Work item –
When you reach the line with "Alle Beiträge (252, 73)" in the data below, begin printing lines exactly, and stop once the line with "[Schließen] (883, 2554)" has been printed.

[Stored entries]
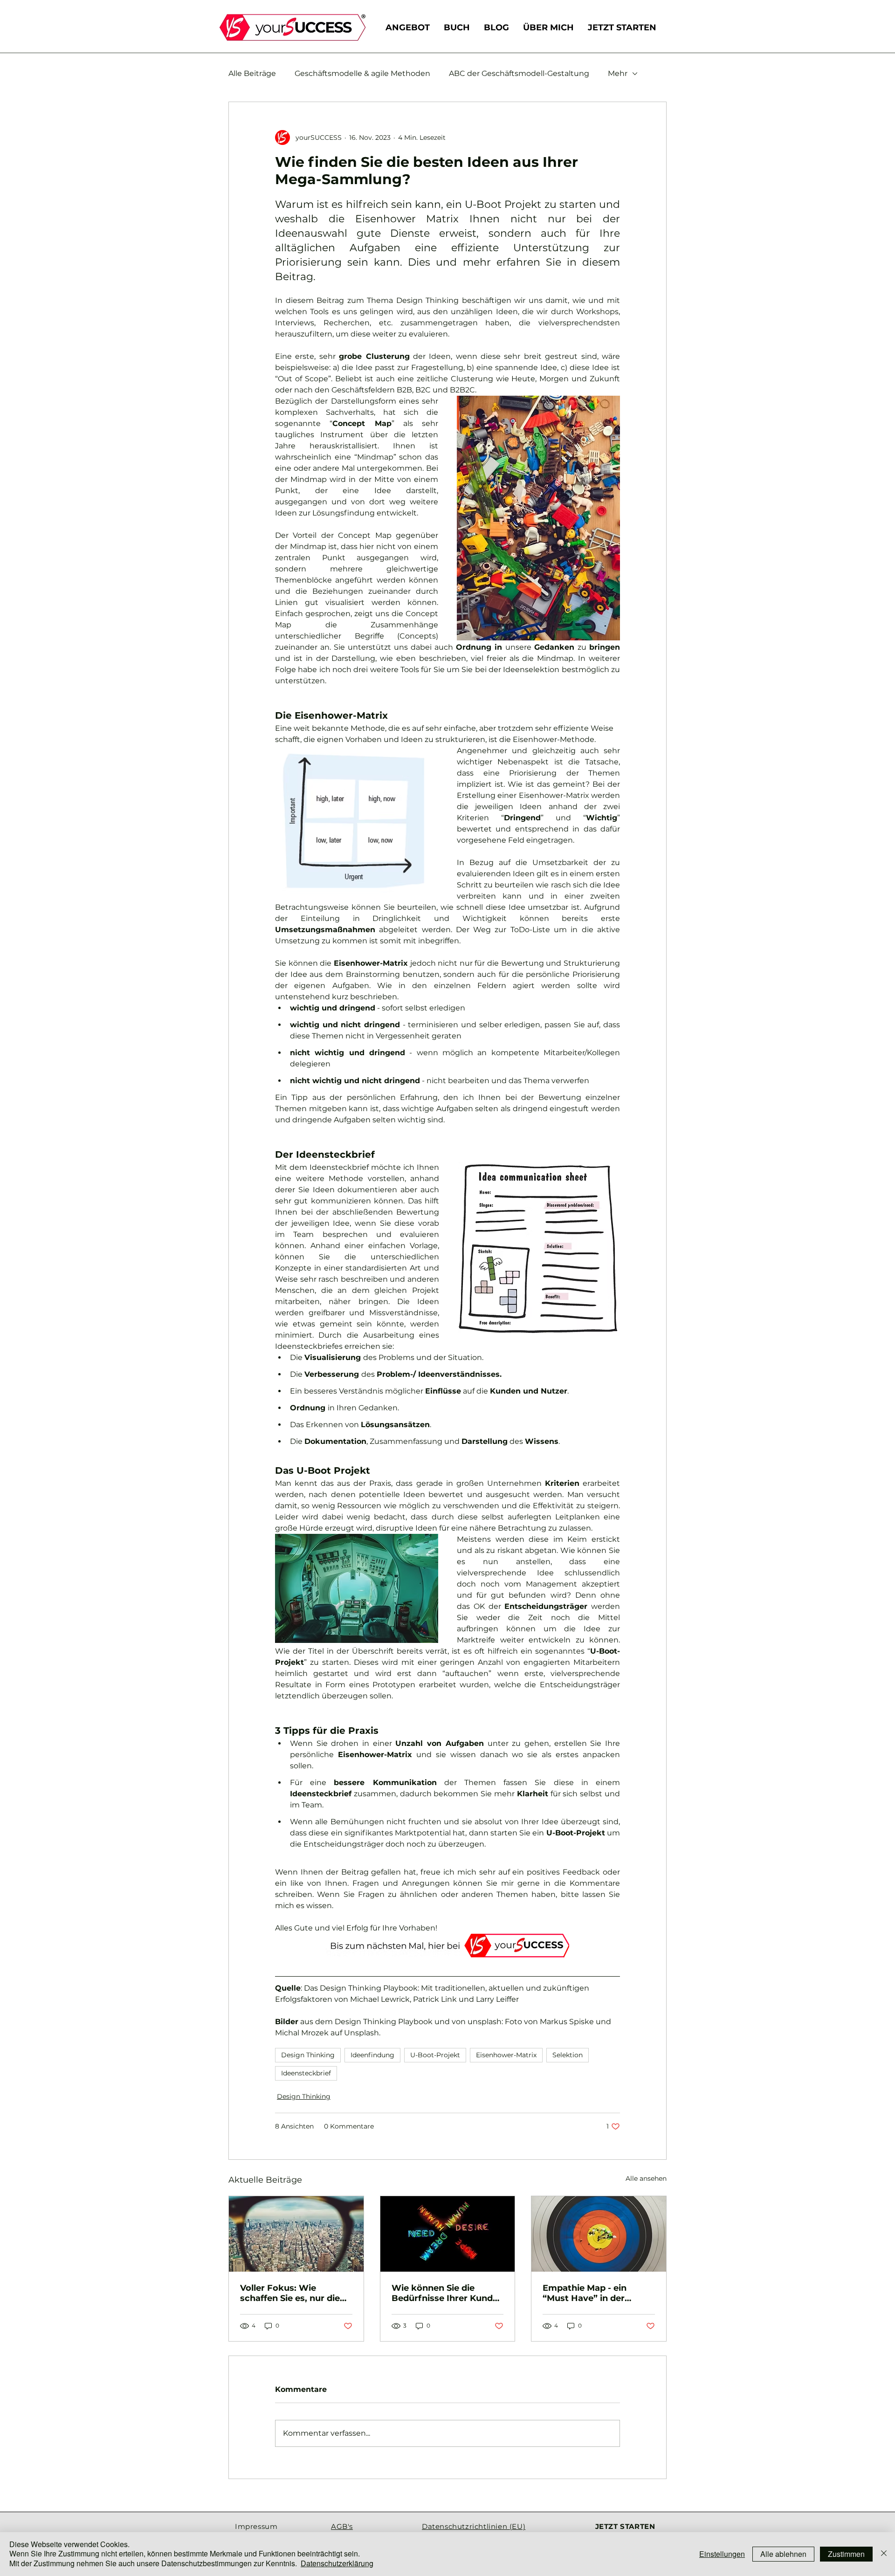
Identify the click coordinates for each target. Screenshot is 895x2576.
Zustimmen (846, 2554)
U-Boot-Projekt (435, 2055)
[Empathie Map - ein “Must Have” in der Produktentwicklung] (598, 2234)
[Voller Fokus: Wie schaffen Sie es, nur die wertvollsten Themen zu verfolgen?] (296, 2234)
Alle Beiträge (252, 73)
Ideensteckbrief (306, 2073)
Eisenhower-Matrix (506, 2055)
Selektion (567, 2055)
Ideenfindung (372, 2055)
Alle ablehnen (783, 2554)
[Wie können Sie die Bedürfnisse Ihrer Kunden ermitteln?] (447, 2234)
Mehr (617, 73)
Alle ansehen (646, 2178)
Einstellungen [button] (722, 2554)
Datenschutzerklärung (337, 2563)
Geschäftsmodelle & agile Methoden (362, 73)
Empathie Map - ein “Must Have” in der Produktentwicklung (588, 2293)
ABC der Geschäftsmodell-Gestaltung (519, 73)
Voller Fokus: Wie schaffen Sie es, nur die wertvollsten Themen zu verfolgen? (292, 2293)
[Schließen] (883, 2554)
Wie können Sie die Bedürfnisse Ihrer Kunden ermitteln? (447, 2293)
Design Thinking (308, 2055)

Result –
Alle Beiträge (252, 73)
Ideensteckbrief (306, 2073)
Eisenhower-Matrix (506, 2055)
Selektion (567, 2055)
Ideenfindung (372, 2055)
Alle ablehnen (783, 2554)
[Wie können Sie die Bedürfnisse Ihrer Kunden ermitteln?] (447, 2234)
Mehr (617, 73)
Alle ansehen (646, 2178)
Einstellungen [button] (722, 2554)
Datenschutzerklärung (337, 2563)
Geschäftsmodelle & agile Methoden (362, 73)
Empathie Map - ein “Must Have” in der Produktentwicklung (588, 2293)
ABC der Geschäftsmodell-Gestaltung (519, 73)
Voller Fokus: Wie schaffen Sie es, nur die wertvollsten Themen zu verfolgen? (292, 2293)
[Schließen] (883, 2554)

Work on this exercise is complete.